Las conversaciones telefónicas transcritas no se puede decir que sean de un elevado tenor técnico a los efectos de una fácil explicación y una no menos fácil comprensión del contrato que se estaba fraguando. Las hemos oído y las hemos releído, y su tono y su contenido no induce a pensar ni mucho menos en los compromisos concretos que asumía el cliente ni en las consecuencias que podrían devenir posteriormente. Es más, si al lado de los contratos de "swap" colocamos la transcripción de las conversaciones, es evidente la desproporción existente entre la complejidad y oscuridad del contrato y la simplicidad y llaneza de la conversación.

Otro tanto se puede decir de la documentación entregada o presentada al cliente: las diapositivas de power point, que la parte demandada ha aportado a las actuaciones como indicativas de la información adecuada ofrecida al cliente. El mismo contrato de "swap" (folio 131 de las actuaciones), plagado de anglicismos y términos técnico-bancarios, refleja una urdimbre de condiciones y de posibilidades que hacen muy difícil, por no decir imposible, vislumbrar o discernir un resultado preciso al que abrazarse. Y otro tanto cabe decir de las diapositivas de power-point aportadas con la contestación a la demanda.
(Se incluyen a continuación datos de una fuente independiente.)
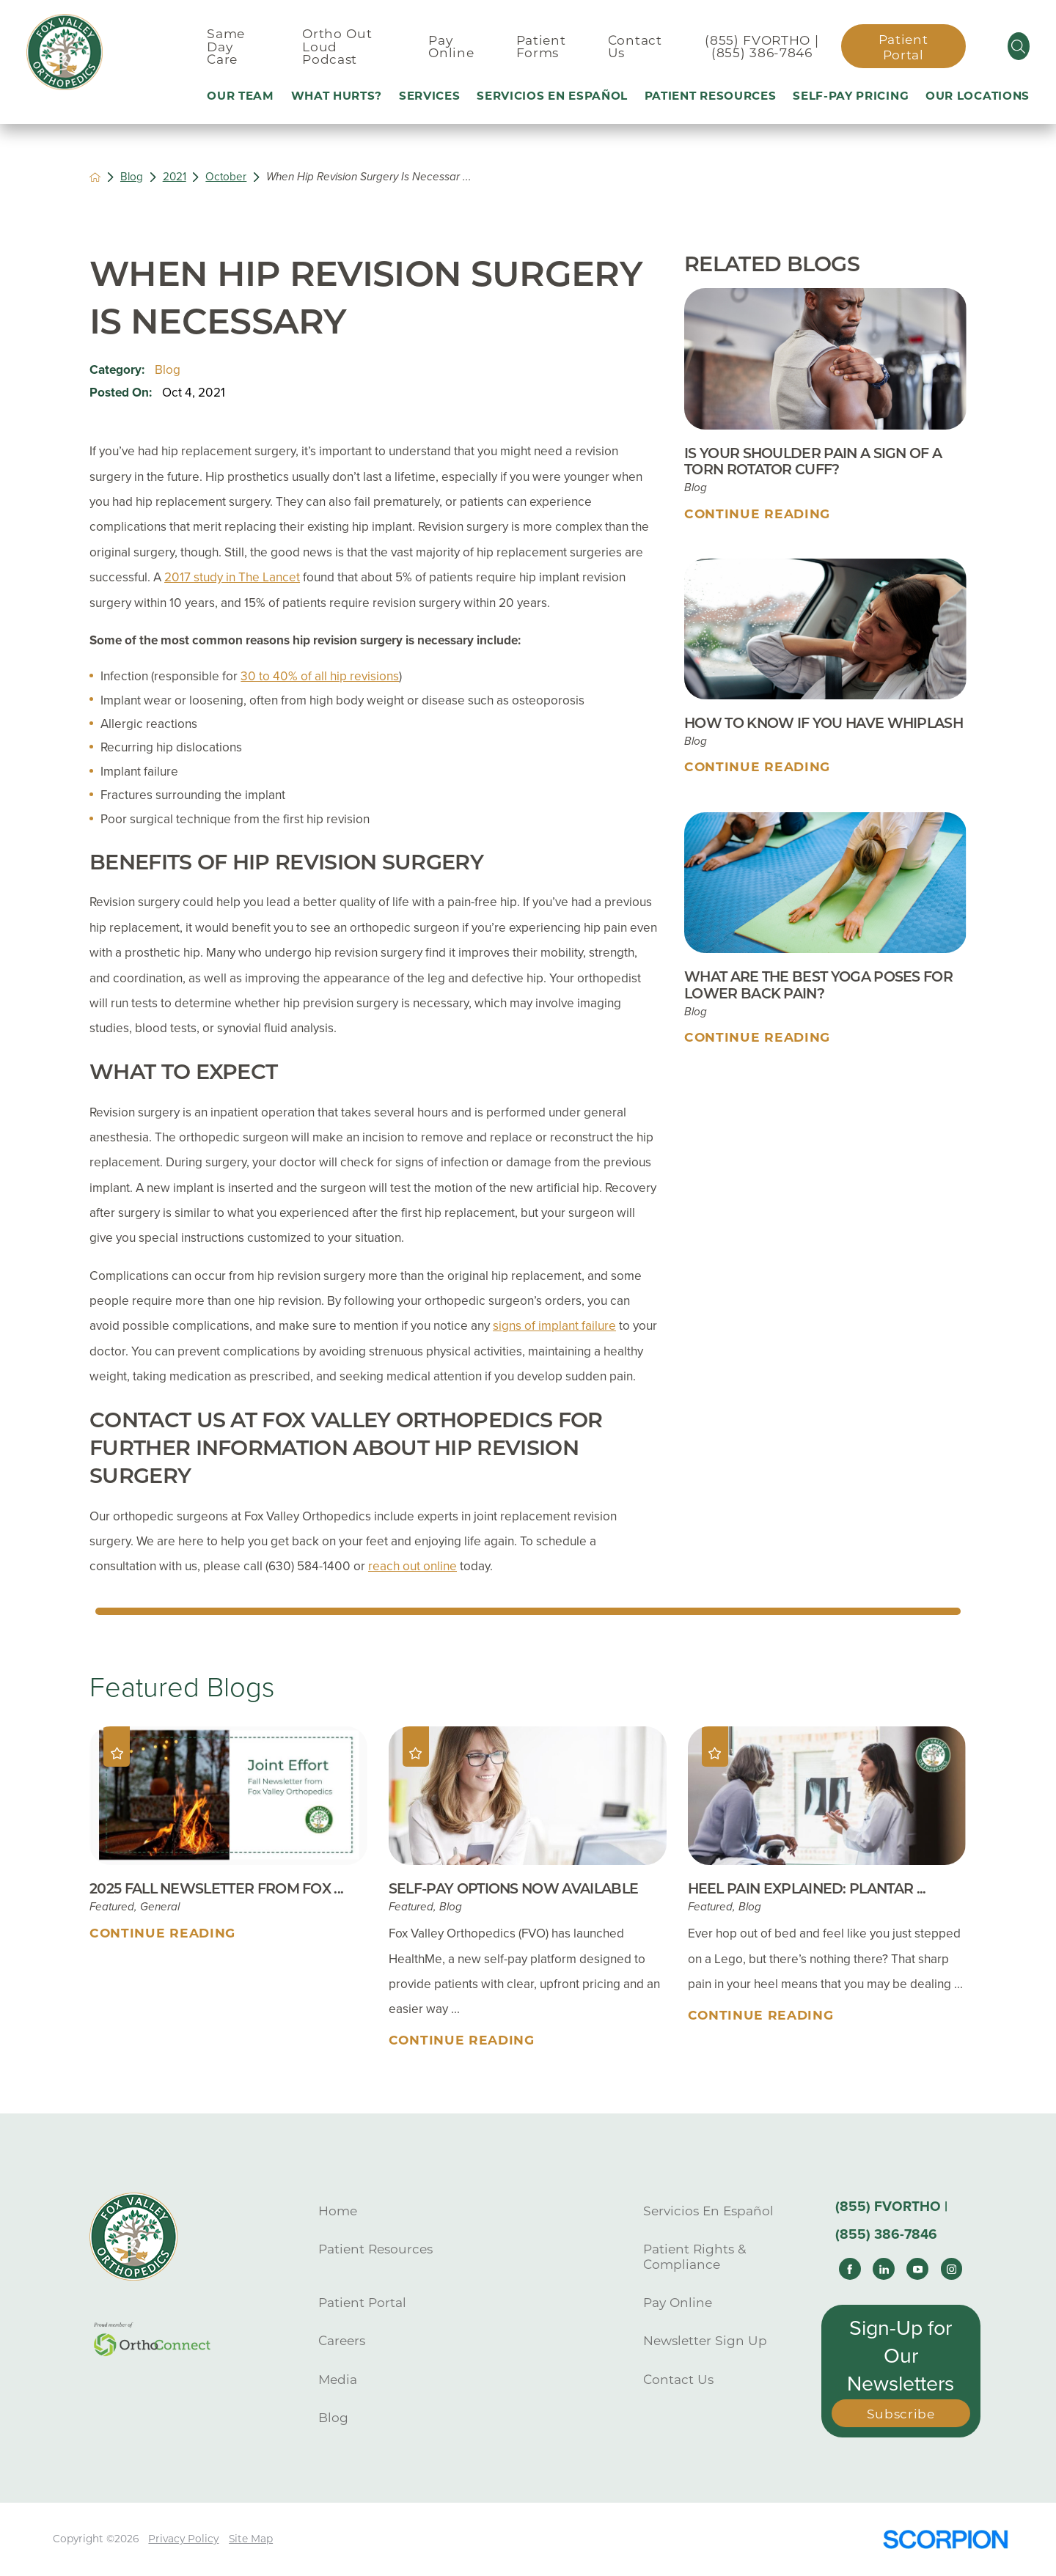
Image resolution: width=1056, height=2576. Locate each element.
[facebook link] (850, 2269)
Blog (131, 176)
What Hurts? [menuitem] (337, 96)
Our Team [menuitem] (240, 96)
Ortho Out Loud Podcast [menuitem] (337, 46)
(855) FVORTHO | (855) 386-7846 (761, 46)
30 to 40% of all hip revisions (320, 676)
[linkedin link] (884, 2269)
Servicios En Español (708, 2210)
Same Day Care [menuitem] (226, 46)
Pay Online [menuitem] (451, 46)
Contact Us (678, 2379)
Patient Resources (375, 2248)
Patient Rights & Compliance (694, 2256)
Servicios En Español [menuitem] (552, 96)
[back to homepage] (94, 177)
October (225, 176)
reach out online (412, 1566)
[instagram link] (952, 2269)
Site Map (251, 2538)
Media (337, 2379)
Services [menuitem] (430, 96)
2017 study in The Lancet (232, 577)
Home (337, 2210)
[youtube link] (917, 2269)
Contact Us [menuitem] (635, 46)
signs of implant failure (554, 1325)
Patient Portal (903, 47)
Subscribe (901, 2413)
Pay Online (677, 2302)
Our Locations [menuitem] (977, 96)
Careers (341, 2340)
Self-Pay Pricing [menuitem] (851, 96)
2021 (174, 176)
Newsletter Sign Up (705, 2340)
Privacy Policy (183, 2538)
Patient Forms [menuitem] (541, 46)
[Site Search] (1019, 46)
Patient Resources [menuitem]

Si difícil era ya la lectura y comprensión del documento contractual, las diapositivas no reflejan un deseable acierto en la tarea de desmenuzar y simplificar los conceptos económicos y los términos bancarios, así como la dinámica del producto en el contexto de mercado.

De manera que, desde la perspectiva de la información, solo cabe concluir que no es el cliente el que conoce el "swap" y va al Banco a contratarlo, sino que es el Banco el que ofrece a su cliente un nuevo producto y trata de vendérselo, formalmente con información verbal y documental, pero a primera vista insuficiente por su complejidad y oscuridad.

Producto ofrecido

La contratación de los swaps a que se refiere la demanda comienza con el stockpyme de 24 de febrero de 2006, pero se va concatenando luego con los swaps de 9 de mayo de 2007, de 29 de junio de 2007, de 24 de agosto de 2007 y de 31 de enero de 2008 en una operación de reestructuración de los primeros por los segundos. Su calificación técnica ha sido emitida, según aporta la parte actora, tanto por un perito auditor como por el organismo supervisor de las entidades bancarias.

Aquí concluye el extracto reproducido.